It appears that the issue with WEP is that it uses the same key long enough for the hacker to crack it...the Linksys WAP11 that we use has an Authentication Type setting of "Open System" where "...Each party generates its own key pair and asks the receiver to accept the randomly generated key. Once accepted, this key is used for a short time only. Then a new key is generated and agreed upon. Even if this secret key is discovered, only a small amount of data may be deciphered."

What I am wondering is, is this the same issue and does the "Open System" setting fix the problem? I also encorporate "Disable SSID Broadcast" and MAC Filtering along with the WEP. Does this mean my WLAN is secure?

Thoughts??

peace
z

Even WEP supporters now concede it is broken. A Maryland professor thinks 802.1x is much better. The rapid keying fix probably won't deter the determined hacker. People I speak with recommend either a VPN tunnel or waiting until AES is available for mobile devices.

So even though the key is rapidly changing the hacker could still find out what the key is? How would they even know that the system existed since it is not broadcasting it's SSID? If I set to "any" on our current set up my card just scans and does not find anything to look at, much less sniff. Maybe I am just misunderstanding what it is that the hacker is doing.

thanks,
z

Here is a good link to some background on the Univ. of Maryland report:

www.80211-planet.com/columns/article/0,,1781_975841,00.html

Essentially, the flaws include man-in-the-middle and connection hijacking.

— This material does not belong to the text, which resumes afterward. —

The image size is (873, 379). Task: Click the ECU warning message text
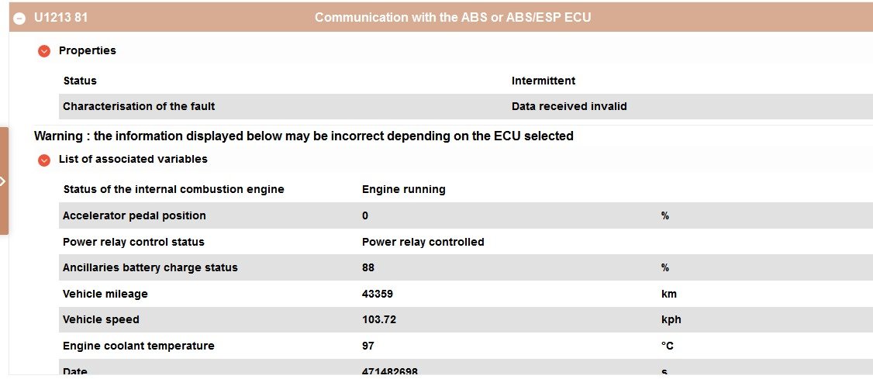coord(303,136)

The answer on whether any security solution is "secure" is usually "it depends...". If you running a home networking WLAN your approach is very secure compared to most, however if you are running a corporate WLAN with a lot of users passing sensitive data you may want to add a few more layers - EAP-TLS, VPN, & RADIUS authentication.

Check out this 802.11 security workshop for a crash course on securing your WLAN:

www.itvshop.com/wlan-security

How would someone know that the network is there if the SSID is not being broadcast...is there another way other than setting your card to "any" and picking one up?

Thanks,
z

There is a sniffer that is used with a prisim card and linux that will find any 802.11b network. as it finds the network traffice and registers the network and any information it sends as you drive past it. so gone are the days when you can hide the ssid/ essid/ and that stuff.